PROVIDED PASSAGE
Since CBDCs are issued by central banks, they will be mainly targeted at domestic payments at first, with cross-border payments arriving as systems become established and links made between CBDCs used by individual countries. Crucial to CBDC success, however, will be cross-border and retail merchant acceptance.
CBDCs will also require a complex regulatory framework including privacy, consumer protection, and anti-money laundering standards, which need to be made more robust before adopting the technology, according to the Atlantic Council. Any new system of payment could also jeopardize the national security objectives of the country using them.
“They can, for example, limit the United States’ ability to track cross-border flows and enforce sanctions,” the group said. “In the long term, the absence of US leadership and standards setting can have geopolitical consequences, especially if China and other countries maintain their first-mover advantage in the development of CBDCs.”
Steinberg agreed, saying a fully distributed system has risks, “both that wallets will be electronically pick-pocketed, and that transaction validity (consensus) can be cheated. A well-designed system could be quite secure today and future proofed. A poorly designed one would lead to widespread theft and fraud,” he said.
The research by Juniper said to date there is still lack of commercial product development around CBDCs, with few well-defined platforms for central banks to leverage — a big limiting factor for the current market.
“While cross-border payments currently have high costs and slow transaction speeds, this area is not the focus of CBDC development,” said Nick Maynard, Juniper’s head of research. “As CBDC adoption will be very country specific, it will be incumbent on cross-border payment networks to link schemes together, allowing the wider payments industry to benefit from CBDCs.”
For success, any CBDC platform would need a full end-to-end financial network, including wholesale capabilities, digital wallet, and merchant acceptance, Juniper said.

DESCRIPTION OF THE TASK
Carry on the passage above about central bank digital currencies (CBDCs), starting right after its last sentence.

PROVIDED DATA
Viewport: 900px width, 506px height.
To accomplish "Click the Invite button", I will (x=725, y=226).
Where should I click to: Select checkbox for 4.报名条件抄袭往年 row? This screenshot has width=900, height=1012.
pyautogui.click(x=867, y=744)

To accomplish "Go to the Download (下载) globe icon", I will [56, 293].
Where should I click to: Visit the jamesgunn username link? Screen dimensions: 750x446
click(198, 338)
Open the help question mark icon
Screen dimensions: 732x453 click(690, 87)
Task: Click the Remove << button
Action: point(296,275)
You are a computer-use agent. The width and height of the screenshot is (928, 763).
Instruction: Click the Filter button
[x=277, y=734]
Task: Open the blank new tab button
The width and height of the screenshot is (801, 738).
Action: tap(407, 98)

...

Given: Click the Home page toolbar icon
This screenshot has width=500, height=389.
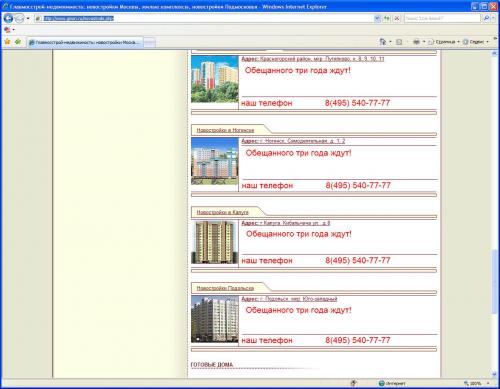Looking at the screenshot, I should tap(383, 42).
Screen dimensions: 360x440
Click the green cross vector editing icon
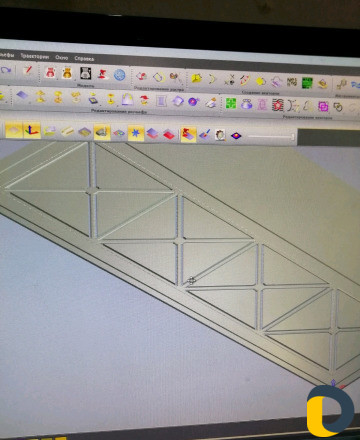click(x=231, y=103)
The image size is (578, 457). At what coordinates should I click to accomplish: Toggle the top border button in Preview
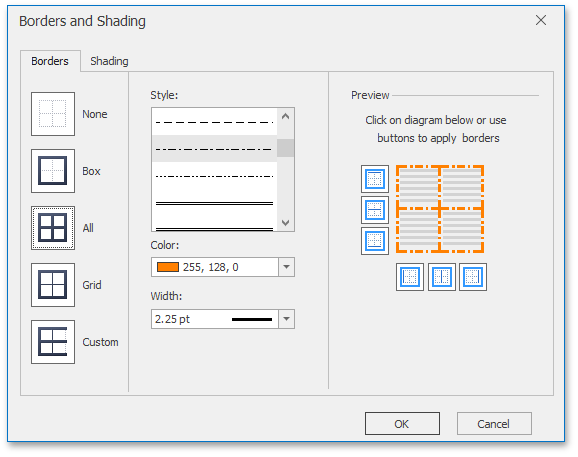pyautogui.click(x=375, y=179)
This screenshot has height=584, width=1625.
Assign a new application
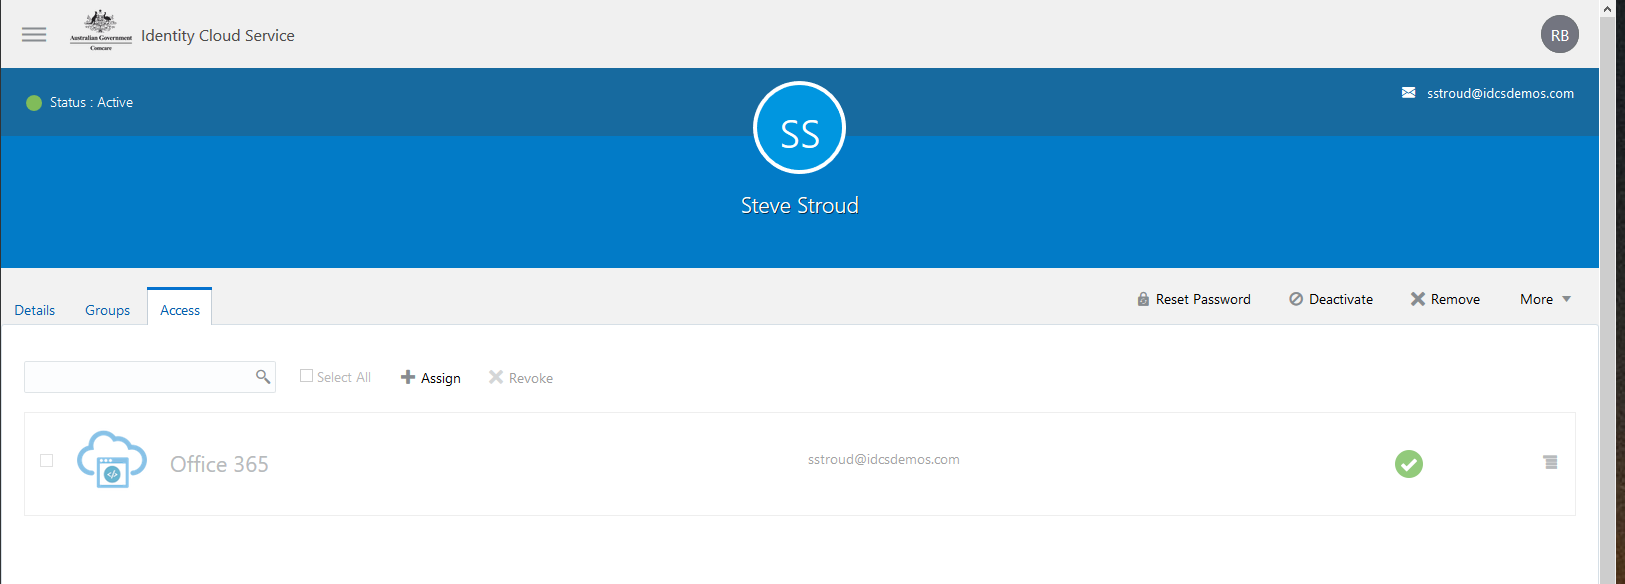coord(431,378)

==

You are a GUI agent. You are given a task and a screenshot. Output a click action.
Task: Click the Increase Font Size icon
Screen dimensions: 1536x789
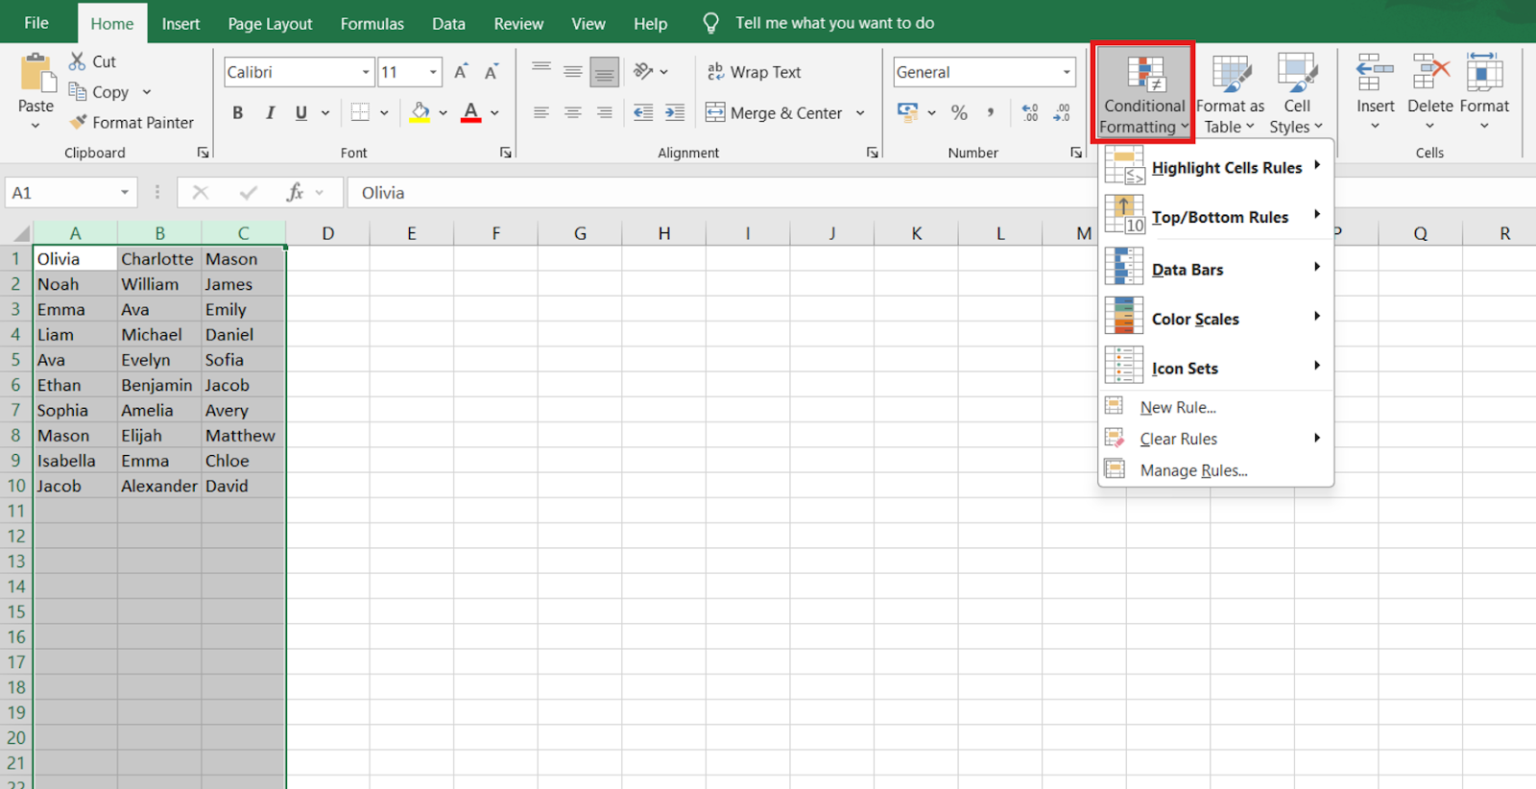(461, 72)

ANSWER FOR THIS EXERCISE
Full end-to-end CBDC solutions, including wholesale capabilities and – most importantly – widespread merchant adoption central banks to generate buy in. That will mean leveraging platforms from experienced payments vendors, as well as having a public consultation model which involves key stakeholders at every stage.
“In order to achieve merchant adoption, it’s a chicken or egg scenario to an extent,” Maynard said. “Merchants will want to use the platform users are transacting in, but users will want to use the platform their favourite merchants and brands are on. As such, it will likely require a mix of incentives at both the user and merchant level to generate initial traffic.”
One of the challenges for central banks is figuring out how to enable a CBDC that adds value above existing payment systems, according to Gartner Research. The success of CBDCs also depends on “programmability” enabled by smart contracts, Gartner argued in a January report.
“In order to further justify investments into CBDCs, developers are experimenting with injecting programmability into CBDC-enabled payment value chains,” Gartner said. “Therefore, bank CIOs need to prepare for this transformation,”
As part of ongoing pilots of the digital Yuan, or e-CNY, for example, the Bank of China Chengdu is using smart contracts to manage the deposits for extracurricular school activities, such as field trips to museums. Using the e-CNY CBDC reduces reliance on third parties to deal with a refund if a class is canceled, or a student couldn’t attend, Gartner said.
Countries such as Russia and China see how payments that depend on US infrastructure and currencies can be affected by sanctions and are working to develop alternatives, Steinberg said.
“The one to watch is China,” Steinberg said, referring to the mBridge Project. “Domestically, they need to keep electronic payments from all moving to tech companies, and undoubtedly see benefits in increased consumer surveillance. Internationally, they piloted cross border payments and settlement with central banks in places like Thailand and UAE. That’s the current concern.”